STUDY TEXT Block Start
Simple metrics to watch
- Conversion rates on pages with testimonials versus pages without
- Proposal win rates when testimonials are included versus when they are not
- Referral source data: are clients who gave testimonials also referring new business?
If your CRM tracks where leads come from, you can see whether testimonial-rich pages and proposals convert better. Over time, this data tells you which testimonials are your strongest performers and which need refreshing.
Keep testimonials fresh
Testimonials have a shelf life. A quote from three years ago about a service you have since improved feels stale. Set a reminder in your CRM to review your testimonial library every six months. Contact clients with older testimonials to ask if they would like to update their quote or share new results.
This also gives you an excuse to reconnect with happy clients, which is good for retention as well as marketing.
Common mistakes to avoid
Asking too early. Do not request a testimonial before the client has experienced real results. Wait until they have had time to see the impact of your work.
Making it too hard. If your testimonial request requires the client to log into a portal, create an account, or write 500 words, most will not bother. Keep the barrier as low as possible.
STUDY TEXT Block End
DATA UNDER STUDY Block Start
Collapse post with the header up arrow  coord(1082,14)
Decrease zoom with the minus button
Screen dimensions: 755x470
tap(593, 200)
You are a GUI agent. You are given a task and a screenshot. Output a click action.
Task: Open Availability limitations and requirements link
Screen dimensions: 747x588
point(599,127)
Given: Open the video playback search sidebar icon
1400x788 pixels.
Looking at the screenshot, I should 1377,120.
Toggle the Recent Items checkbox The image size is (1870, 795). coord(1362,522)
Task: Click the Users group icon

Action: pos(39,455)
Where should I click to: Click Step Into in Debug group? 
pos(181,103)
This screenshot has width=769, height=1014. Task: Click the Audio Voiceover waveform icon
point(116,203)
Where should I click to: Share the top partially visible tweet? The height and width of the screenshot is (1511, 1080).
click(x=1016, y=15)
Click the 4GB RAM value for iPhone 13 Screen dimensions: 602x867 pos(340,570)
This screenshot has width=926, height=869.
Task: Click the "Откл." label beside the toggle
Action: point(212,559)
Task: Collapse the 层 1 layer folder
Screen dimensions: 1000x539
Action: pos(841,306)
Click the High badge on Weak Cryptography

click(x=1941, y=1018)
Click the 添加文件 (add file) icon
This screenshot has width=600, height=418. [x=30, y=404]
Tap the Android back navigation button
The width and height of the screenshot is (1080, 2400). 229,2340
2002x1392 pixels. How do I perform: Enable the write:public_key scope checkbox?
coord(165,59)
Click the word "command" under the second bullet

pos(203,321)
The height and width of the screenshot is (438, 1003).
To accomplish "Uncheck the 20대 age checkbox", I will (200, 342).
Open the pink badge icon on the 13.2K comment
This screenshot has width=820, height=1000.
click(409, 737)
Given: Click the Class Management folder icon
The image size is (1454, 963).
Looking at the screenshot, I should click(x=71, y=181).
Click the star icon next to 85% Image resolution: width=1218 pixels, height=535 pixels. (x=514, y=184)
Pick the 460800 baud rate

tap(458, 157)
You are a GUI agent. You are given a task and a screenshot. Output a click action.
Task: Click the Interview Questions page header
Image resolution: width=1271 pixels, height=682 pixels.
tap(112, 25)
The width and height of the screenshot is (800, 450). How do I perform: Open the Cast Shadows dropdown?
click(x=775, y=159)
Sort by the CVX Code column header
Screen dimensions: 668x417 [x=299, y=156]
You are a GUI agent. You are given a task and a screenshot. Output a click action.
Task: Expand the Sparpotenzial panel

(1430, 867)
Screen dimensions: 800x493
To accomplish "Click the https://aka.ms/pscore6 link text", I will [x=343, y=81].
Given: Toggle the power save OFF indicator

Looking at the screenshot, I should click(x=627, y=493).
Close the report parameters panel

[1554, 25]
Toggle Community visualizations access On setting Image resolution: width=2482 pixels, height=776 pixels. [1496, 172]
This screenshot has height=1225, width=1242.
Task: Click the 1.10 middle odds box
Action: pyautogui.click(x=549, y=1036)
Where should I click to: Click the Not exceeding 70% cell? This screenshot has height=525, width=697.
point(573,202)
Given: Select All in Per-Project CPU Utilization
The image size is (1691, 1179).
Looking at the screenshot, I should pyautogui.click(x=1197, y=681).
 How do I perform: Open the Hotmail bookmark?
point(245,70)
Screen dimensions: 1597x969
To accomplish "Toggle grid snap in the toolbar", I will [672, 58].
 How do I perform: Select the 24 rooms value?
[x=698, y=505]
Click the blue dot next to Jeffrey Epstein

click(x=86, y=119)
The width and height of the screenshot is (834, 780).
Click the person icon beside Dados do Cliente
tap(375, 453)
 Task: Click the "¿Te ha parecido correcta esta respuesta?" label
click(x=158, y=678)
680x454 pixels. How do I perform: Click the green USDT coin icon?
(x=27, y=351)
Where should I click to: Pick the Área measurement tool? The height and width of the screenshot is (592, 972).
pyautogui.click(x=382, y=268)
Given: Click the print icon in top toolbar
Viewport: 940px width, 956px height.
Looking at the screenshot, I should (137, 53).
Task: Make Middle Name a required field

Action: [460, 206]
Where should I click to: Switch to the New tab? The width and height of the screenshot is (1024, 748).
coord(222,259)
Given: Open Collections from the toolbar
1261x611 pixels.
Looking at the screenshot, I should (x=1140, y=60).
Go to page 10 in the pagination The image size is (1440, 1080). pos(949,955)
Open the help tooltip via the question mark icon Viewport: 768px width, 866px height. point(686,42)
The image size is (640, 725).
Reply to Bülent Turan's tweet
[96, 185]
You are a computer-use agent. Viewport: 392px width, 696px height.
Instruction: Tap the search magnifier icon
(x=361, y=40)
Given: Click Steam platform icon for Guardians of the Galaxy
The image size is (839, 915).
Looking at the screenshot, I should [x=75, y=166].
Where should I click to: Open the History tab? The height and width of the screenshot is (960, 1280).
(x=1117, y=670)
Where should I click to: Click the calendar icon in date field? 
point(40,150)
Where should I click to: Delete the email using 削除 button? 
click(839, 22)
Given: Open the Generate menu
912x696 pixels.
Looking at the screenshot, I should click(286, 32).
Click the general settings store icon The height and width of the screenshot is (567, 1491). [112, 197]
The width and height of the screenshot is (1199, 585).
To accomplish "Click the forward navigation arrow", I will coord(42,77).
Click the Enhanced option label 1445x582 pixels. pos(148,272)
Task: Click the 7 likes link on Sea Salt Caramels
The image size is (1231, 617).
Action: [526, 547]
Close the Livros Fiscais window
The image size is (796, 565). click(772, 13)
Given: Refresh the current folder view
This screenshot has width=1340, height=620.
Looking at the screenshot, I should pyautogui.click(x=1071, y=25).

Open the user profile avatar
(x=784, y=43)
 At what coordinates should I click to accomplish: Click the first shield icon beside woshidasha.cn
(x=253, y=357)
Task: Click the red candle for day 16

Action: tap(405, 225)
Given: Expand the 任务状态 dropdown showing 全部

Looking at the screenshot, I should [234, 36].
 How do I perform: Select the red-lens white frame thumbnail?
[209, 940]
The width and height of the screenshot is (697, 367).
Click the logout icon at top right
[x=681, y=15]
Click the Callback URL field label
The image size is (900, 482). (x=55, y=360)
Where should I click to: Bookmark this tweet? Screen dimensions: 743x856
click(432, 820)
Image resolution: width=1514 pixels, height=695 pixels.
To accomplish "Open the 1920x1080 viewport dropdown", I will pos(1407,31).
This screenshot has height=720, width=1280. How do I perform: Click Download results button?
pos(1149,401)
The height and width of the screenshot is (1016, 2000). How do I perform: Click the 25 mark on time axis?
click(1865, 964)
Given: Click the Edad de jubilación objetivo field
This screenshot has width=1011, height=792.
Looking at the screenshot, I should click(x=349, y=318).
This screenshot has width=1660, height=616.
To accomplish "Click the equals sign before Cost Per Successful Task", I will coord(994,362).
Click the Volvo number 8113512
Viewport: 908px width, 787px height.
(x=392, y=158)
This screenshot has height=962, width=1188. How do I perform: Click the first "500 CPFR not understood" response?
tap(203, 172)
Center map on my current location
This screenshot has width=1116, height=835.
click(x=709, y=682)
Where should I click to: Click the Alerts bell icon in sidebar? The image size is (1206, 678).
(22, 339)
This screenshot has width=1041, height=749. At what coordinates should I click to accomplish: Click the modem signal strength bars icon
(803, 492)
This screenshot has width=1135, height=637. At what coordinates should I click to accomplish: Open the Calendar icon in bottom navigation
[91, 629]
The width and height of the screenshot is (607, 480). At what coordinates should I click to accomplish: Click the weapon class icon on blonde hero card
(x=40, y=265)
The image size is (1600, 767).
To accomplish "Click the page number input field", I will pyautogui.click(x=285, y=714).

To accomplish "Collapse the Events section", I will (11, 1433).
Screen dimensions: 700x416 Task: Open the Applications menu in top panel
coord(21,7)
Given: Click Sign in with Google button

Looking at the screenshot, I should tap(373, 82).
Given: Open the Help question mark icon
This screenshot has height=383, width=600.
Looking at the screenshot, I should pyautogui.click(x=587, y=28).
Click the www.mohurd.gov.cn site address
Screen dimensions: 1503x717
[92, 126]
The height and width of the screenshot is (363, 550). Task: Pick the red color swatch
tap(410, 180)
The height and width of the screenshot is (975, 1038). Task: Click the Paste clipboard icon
DATA UNDER STUDY Block End
**STUDY QUESTIONS**
**1)** How often does the testimonials text say to review your testimonial library?
**2)** In two or three sentences, explain why the testimonials text recommends contacting clients whose testimonials are older.

**TASK-BY-TASK OUTPUTS**
**1)** Every six months.

**2)** Testimonials have a shelf life, and an old quote about a service that has since improved feels stale, so asking those clients to update their quote or share new results keeps the library current. Contacting them also gives you an excuse to reconnect with happy clients, which helps retention as well as marketing.